Tutto comincia da una tragedia aerea. Siamo sul volo Istanbul-Parigi e una tempesta coglie impreparato l’equipaggio, che pur tentando in tutti i modi di salvare la vita ai passeggeri, finisce per capitolare e non riesce a evitare lo schianto sui monti del Giura. Mont Terrible è il nome che Bussi sceglie per raffigurare il luogo dell’incidente. Arrivano appena possibile i soccorsi e si accorgono immediatamente che i passeggeri sono tutti morti. Tutti, tranne una piccola neonata, che viene miracolosamente tratta in salvo. Soltanto che a bordo dell’aereo di piccole neonate ce n’erano due e si capisce fin da subito che risulta assai problematico capire quale delle due si sia salvata. Inoltre, le due bimbe avevano a bordo i quattro genitori e bisogna risalire ai nonni, che appartengono a due famiglie che più diverse non potrebbero essere: i de Carville, famiglia parigina aristocratica e i Vitral, famiglia di piccoli commercianti della Normandia. Il romanzo è il tentativo di risolvere il mistero.
Il personaggio centrale che Bussi introduce è quello di un investigatore privato: Credùle Le Duc, ingaggiato dai facoltosi de Carville per sciogliere la matassa. Bizzarra figura che ha fatto bingo alla lotteria della vita, grazie alla sontuosa parcella garantitagli dai suoi committenti, si rivela un personaggio tanto furbo quanto improbabile. Condiziona la polizia, tenta di ingraziarsi anche i servigi della famiglia Vitral, assume un aiutante turco per i suoi lunghi, inutili e costosi viaggi nel Bosforo. Non troverà molto con le sue indagini, ma grazie a una sua intuizione sarà possibile risolvere l’enigma. Fanno da spalla a Le Duc il fratello di Emilie Vitral, Marc e la sorella di Lyse-Rose de Carville, Malvina, che non erano sull’aereo e che cercheranno di portare l’acqua al proprio mulino. Oltre alla neonata stessa, che viene inizialmente battezzata Lylie, facendo la crasi dei due nomi originari.

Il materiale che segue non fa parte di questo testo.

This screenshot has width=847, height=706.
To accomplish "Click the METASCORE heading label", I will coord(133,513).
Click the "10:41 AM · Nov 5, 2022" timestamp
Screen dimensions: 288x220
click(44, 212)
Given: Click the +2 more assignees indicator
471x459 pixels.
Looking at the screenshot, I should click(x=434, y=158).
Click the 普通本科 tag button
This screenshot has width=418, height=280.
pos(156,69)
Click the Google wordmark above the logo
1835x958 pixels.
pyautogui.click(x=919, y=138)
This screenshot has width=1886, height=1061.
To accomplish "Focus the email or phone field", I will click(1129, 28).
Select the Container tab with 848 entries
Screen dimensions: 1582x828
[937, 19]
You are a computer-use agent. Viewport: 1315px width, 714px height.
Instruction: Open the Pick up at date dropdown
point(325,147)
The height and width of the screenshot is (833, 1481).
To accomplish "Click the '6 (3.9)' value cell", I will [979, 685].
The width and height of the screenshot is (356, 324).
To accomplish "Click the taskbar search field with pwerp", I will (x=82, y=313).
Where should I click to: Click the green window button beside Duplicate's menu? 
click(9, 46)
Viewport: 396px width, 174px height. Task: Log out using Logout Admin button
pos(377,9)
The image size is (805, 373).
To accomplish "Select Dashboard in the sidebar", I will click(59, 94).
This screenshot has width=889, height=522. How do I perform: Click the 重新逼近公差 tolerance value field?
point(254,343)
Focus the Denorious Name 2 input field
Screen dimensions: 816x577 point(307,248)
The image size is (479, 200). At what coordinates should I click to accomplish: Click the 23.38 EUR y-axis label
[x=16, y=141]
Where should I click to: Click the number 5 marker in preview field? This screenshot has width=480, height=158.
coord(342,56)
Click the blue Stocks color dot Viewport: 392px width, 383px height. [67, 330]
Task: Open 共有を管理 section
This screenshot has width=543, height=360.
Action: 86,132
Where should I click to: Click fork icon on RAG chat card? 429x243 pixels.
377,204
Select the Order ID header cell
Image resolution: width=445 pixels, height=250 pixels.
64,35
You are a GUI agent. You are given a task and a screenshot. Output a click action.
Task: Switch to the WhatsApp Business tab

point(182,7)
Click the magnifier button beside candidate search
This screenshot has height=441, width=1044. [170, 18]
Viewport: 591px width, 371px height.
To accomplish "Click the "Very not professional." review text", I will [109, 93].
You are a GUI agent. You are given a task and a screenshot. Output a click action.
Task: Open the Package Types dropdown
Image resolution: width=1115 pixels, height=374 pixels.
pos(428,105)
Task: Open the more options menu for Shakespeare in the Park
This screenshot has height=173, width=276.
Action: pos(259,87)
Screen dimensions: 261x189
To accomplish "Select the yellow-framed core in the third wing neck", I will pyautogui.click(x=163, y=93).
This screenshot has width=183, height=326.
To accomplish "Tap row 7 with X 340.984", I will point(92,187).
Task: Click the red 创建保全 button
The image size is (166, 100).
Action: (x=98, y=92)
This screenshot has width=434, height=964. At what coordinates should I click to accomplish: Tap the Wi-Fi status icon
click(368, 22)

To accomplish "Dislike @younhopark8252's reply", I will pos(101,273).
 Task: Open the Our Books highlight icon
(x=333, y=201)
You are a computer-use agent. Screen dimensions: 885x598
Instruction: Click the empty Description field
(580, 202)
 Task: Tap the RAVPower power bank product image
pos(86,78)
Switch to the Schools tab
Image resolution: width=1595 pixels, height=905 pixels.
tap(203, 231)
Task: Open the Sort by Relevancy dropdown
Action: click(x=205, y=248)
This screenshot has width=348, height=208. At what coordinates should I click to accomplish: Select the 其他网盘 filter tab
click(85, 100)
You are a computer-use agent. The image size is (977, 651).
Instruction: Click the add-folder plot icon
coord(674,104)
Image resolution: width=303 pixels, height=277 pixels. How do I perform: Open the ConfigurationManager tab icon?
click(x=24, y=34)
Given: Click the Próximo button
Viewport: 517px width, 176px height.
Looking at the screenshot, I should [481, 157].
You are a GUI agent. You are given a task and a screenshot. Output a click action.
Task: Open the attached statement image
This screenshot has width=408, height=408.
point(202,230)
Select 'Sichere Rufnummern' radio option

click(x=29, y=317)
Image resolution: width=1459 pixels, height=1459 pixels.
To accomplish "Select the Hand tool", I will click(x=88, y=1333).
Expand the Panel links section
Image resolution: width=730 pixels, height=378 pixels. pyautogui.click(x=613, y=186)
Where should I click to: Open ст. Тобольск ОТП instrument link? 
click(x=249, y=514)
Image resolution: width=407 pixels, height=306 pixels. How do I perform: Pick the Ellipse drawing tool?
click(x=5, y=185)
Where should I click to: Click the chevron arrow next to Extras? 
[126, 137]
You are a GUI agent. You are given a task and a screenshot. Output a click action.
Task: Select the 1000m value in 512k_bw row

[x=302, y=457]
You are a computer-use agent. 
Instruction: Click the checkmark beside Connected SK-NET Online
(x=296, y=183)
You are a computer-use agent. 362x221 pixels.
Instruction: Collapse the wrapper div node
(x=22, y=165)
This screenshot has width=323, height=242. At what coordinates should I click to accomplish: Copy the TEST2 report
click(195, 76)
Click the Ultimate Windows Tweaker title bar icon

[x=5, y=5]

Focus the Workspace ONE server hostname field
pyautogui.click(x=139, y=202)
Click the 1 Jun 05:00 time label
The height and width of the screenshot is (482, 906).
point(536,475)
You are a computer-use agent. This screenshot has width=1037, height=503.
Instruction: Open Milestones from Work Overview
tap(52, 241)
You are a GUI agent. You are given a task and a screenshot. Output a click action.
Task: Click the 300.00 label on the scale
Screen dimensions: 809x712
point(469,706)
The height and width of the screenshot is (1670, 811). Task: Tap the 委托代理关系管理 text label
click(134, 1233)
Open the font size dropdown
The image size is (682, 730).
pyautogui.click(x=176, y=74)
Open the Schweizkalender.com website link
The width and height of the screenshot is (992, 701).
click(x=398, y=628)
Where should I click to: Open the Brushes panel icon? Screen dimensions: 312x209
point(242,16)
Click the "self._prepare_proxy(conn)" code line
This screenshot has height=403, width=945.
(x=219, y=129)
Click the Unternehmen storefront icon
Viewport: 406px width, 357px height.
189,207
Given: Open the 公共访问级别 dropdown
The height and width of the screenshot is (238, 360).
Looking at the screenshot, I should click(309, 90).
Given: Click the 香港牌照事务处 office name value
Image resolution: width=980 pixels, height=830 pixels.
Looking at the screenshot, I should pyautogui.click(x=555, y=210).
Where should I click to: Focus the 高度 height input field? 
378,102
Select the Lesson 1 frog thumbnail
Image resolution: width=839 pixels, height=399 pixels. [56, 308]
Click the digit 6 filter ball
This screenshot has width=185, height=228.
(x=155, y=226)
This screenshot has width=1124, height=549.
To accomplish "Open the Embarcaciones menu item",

Confesso di essere un grande appassionato di Bussi e quindi ho divorato anche questo romanzo. In ogni caso, credo che il libro sia pienamente riuscito e possa soddisfare anche coloro che non conoscono l’autore. Come tutti i thriller di Bussi, insieme alla suspense ci si diverte di gusto perché le sue storie e i suoi personaggi sono irresistibili. Le Duc è una sorta di Poirot che non disdegna alcol e belle donne, ma può anche essere che il paragone mi sia stato dettato dai suoi frequenti viaggi in Turchia che mi hanno fatto ricordare l’Orient Express. Le donne di Bussi sono come al solito tenaci, caparbie e nettamente superiori agli uomini, da ogni punto di vista (e forse questo, a ben vedere, è una delle cose che mi piace di più dello scrittore francese), anche se spesso la vita riserva loro le situazioni più ingiuste e dolorose. Gli uomini sono invece tipicamente (tranne eccezioni) fanfaroni e quasi buoni a nulla.
Tra le numerosissime immagini che questo libro evoca, al di là delle stupende descrizioni della provincia francese e della sua umanità, che da sole valgono il romanzo (non voglio toccare i mostri sacri, ma Simenon sarebbe felice), mi è venuta in mente, riflettendo sulle enormi peripezie dei protagonisti in stile “Sliding doors”, una famosa canzone di un notissimo cantautore italiano che riflette amaramente sulla difficoltà nel dare un senso a quella che spesso risulta essere la misera esistenza umana: “siamo qualcosa che non resta, frasi vuote nella testa e il cuore di simboli pieno”. Con una bella nota di speranza finale, perché quella in Bussi non manca mai e forse è proprio quella che lo fa amare a tanti.